• OBIETTIVO DICHIARATO 1
Nel brano su Giraudoux e Proust, su quale periodico Proust lesse, nel giugno 1919, l'articolo pieno di elogi?
• OBIETTIVO DICHIARATO 2
Riprendi il brano su Giraudoux e Proust e prosegui il testo a partire dalla sua ultima frase.

• BRANO FORNITO
* * * * *
Giraudoux, proustiano "light" maestro nell'arte del sorriso

Con l'autore della "Recherche" condivise lo stile elegante. Ma non il tono, sempre leggero. Anche di fronte alla morte

Giraudoux, proustiano "light" maestro nell'arte del sorriso

Il secolo e mezzo dalla nascita di Marcel Proust è stato ricordato/celebrato, nei pressi del 10 luglio scorso, in modo piuttosto sobrio, con un sottile retrogusto di nonchalance (per non dire di ennui) che in fondo a lui non sarebbe dispiaciuto. Eppure, i complimenti li gradiva eccome, gli facevano abbassare un po' di più lo sguardo velato di ritrosia, gli arricciavano un po' di più i baffetti. Come quando, nel giugno 1919, lesse sul raffinatissimo periodico Les Feuillets d'Art (al quarto numero del quale avrebbe regalato una chicca: l'inizio del terzo capitolo della Fuggitiva, sotto il titolo A Venise) un articolo intessuto di elogi per la nuova edizione Gallimard di Dalla parte di Swann. Nella rubrica «Chronique littéraire», il titolo già dice tutto: Du côte de chez Marcel Proust. E anche la firma dice molto: Jean Giraudoux.
* * * * *
• DATI REGISTRATI
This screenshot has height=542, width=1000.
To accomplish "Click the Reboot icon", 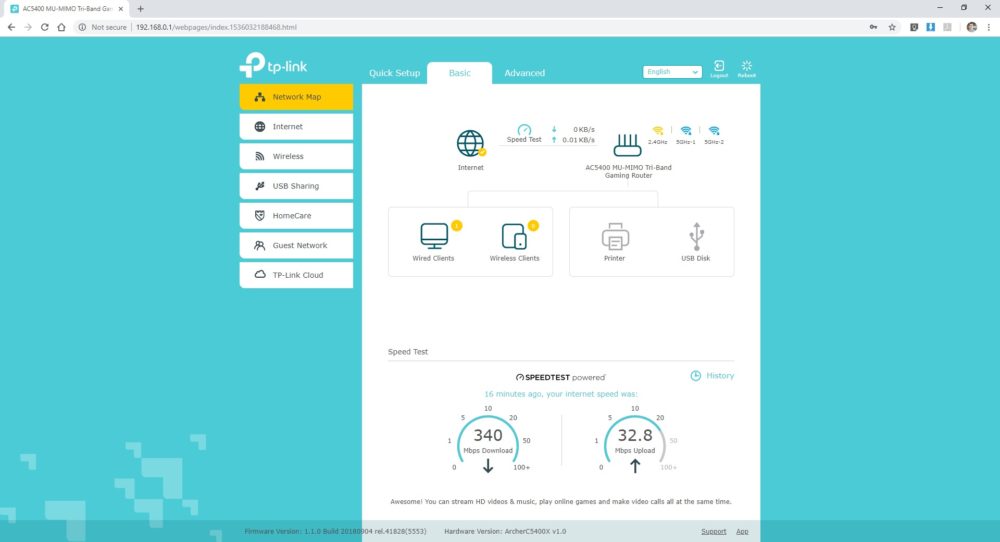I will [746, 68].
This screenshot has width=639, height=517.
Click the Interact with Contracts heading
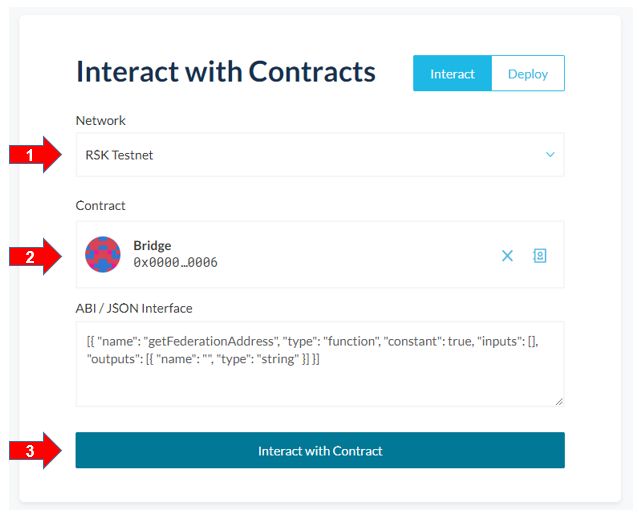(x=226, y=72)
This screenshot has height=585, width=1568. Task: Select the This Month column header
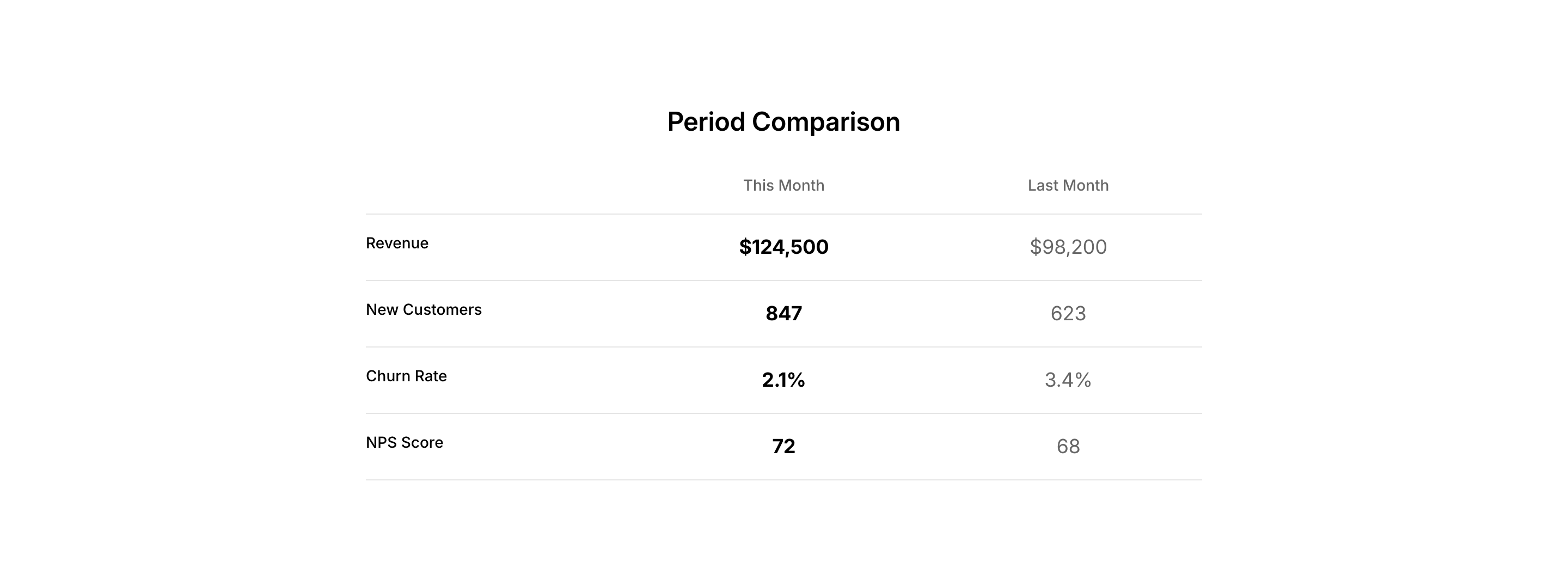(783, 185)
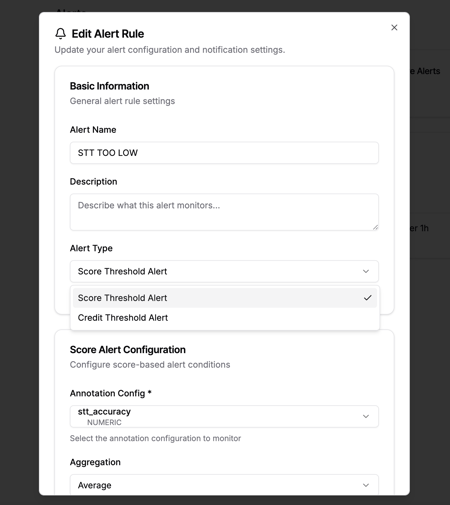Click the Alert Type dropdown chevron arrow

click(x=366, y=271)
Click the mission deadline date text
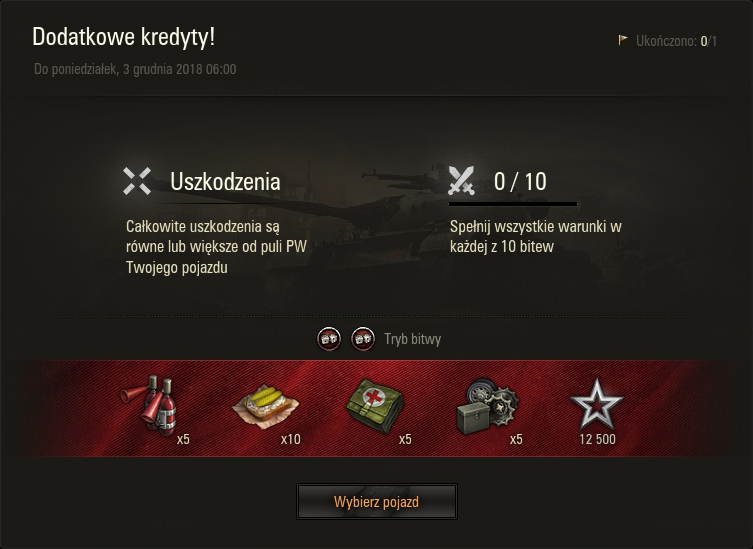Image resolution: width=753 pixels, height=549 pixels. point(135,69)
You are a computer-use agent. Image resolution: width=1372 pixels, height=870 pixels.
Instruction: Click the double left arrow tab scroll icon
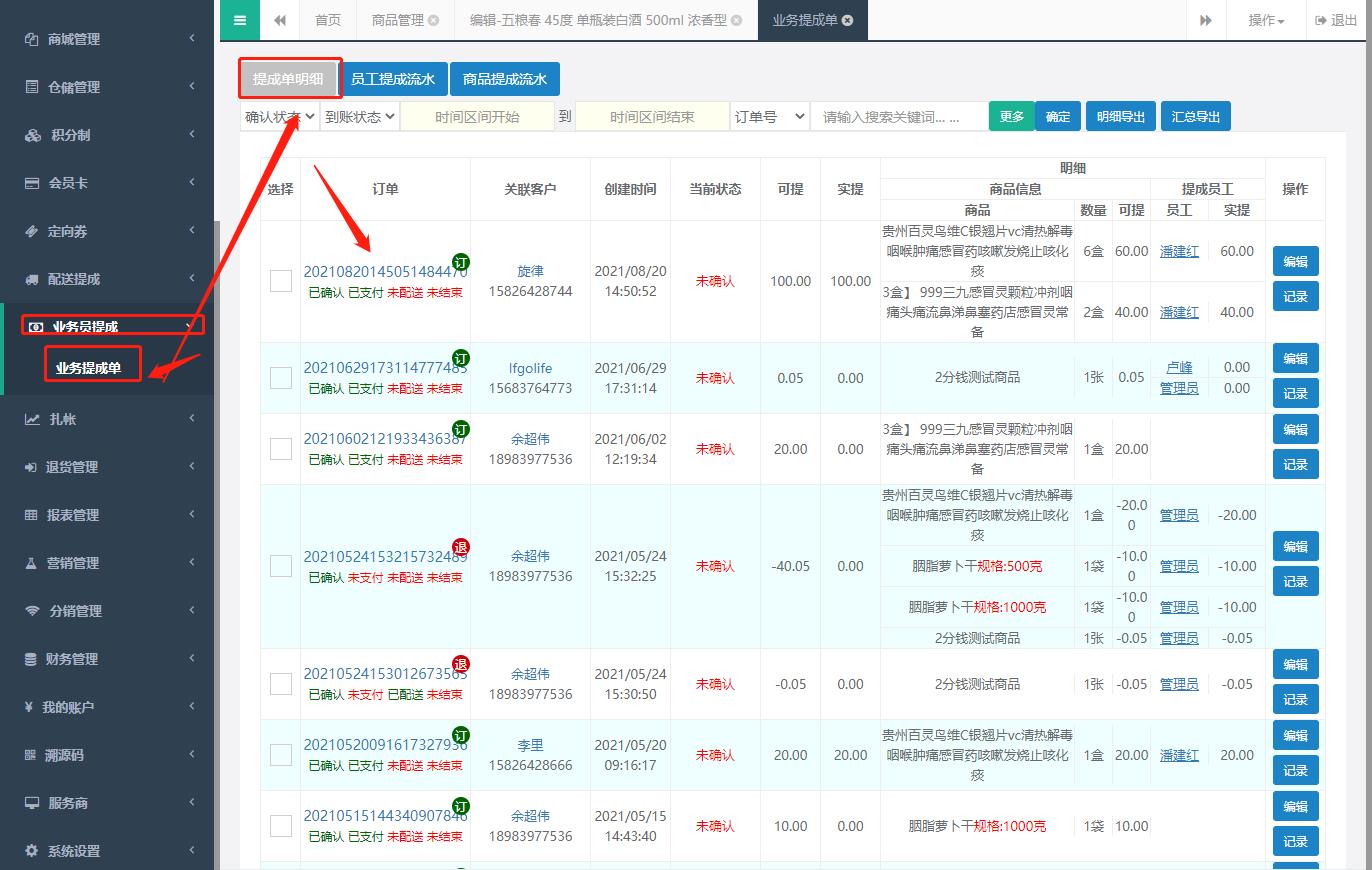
* * * * *
• RISPOSTA ATTESA 1
Su Les Feuillets d'Art.

• RISPOSTA ATTESA 2
La guerra era finita e Giraudoux, di undici anni più giovane di Proust, dopo essersi fatto onore sui campi di battaglia e su quelli, altrimenti insidiosi, della politica, con l'entrata nell'Ufficio francese degli Affari esteri e una missione diplomatica a Lisbona, poteva tornare a dedicarsi alle lettere. Con Provinciales e la trilogia L'École des indifférents aveva guadagnato un bel gruzzolo di punti in tal senso, prima che scoppiasse il disastro mondiale, e ora invitava a tornare a gioire. Jean-Yves Tadié scrive, in Vita di Marcel Proust, a proposito del suo articolo pro-Proust: «Dapprima mostra che dopo la guerra i lettori hanno bisogno di vacanze, di facilità, di felicità, di poesia; poi fa un ritratto di Proust, parla del suo stile, dell'infanzia, della memoria, del bel mondo, delle donne. Infine racconta Un amour de Swann».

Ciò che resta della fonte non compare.